WORK INSTRUCTIONS
Copy exactly the line containing "Select the Slice blade tool" and each line after it to the end of the listing, and output nothing else.

----

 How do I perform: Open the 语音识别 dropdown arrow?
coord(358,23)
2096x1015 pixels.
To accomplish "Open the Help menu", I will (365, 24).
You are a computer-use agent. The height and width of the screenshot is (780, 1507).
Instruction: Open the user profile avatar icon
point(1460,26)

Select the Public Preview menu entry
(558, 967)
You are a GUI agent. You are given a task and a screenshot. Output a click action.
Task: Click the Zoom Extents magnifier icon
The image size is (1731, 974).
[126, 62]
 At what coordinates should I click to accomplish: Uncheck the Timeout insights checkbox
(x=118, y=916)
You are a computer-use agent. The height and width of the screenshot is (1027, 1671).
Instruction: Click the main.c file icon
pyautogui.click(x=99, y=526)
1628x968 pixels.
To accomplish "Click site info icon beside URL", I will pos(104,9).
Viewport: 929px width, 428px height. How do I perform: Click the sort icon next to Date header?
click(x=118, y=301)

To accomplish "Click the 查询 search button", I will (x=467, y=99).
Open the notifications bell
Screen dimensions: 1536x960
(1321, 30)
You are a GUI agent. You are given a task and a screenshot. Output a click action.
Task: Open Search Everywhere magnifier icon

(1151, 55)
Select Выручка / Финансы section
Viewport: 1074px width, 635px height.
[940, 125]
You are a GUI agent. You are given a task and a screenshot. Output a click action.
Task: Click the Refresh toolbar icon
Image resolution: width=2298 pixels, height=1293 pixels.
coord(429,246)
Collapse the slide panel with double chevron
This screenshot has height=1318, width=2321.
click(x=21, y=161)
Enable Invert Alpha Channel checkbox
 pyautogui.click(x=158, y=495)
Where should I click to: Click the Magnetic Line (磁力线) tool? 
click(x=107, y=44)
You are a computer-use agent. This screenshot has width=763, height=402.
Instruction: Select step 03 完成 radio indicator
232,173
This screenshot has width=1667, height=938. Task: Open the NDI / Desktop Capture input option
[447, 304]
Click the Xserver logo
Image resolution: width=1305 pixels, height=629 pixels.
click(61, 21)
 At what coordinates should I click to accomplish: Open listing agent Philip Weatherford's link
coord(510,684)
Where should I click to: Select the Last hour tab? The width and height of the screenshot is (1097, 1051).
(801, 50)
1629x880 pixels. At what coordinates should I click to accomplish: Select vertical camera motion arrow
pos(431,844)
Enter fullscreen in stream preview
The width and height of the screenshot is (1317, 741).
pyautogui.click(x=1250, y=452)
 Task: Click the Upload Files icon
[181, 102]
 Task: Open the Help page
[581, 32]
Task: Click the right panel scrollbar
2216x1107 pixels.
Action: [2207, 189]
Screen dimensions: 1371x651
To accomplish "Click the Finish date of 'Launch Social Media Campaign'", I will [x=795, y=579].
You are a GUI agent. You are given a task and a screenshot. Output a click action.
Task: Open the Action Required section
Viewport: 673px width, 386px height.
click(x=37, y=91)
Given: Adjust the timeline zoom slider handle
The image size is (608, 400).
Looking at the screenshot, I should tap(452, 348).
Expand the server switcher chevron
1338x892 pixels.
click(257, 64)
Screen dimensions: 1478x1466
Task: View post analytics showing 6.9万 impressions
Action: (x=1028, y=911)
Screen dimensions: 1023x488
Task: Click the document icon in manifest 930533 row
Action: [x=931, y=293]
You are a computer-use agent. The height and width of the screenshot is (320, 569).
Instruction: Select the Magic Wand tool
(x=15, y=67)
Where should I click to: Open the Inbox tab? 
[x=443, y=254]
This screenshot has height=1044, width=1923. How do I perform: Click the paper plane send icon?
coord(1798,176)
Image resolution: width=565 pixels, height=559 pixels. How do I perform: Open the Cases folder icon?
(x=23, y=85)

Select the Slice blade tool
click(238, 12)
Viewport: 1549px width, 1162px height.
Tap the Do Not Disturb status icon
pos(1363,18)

----

FINISHED EXERCISE
Select the Slice blade tool
click(238, 12)
Viewport: 1549px width, 1162px height.
Tap the Do Not Disturb status icon
pos(1363,18)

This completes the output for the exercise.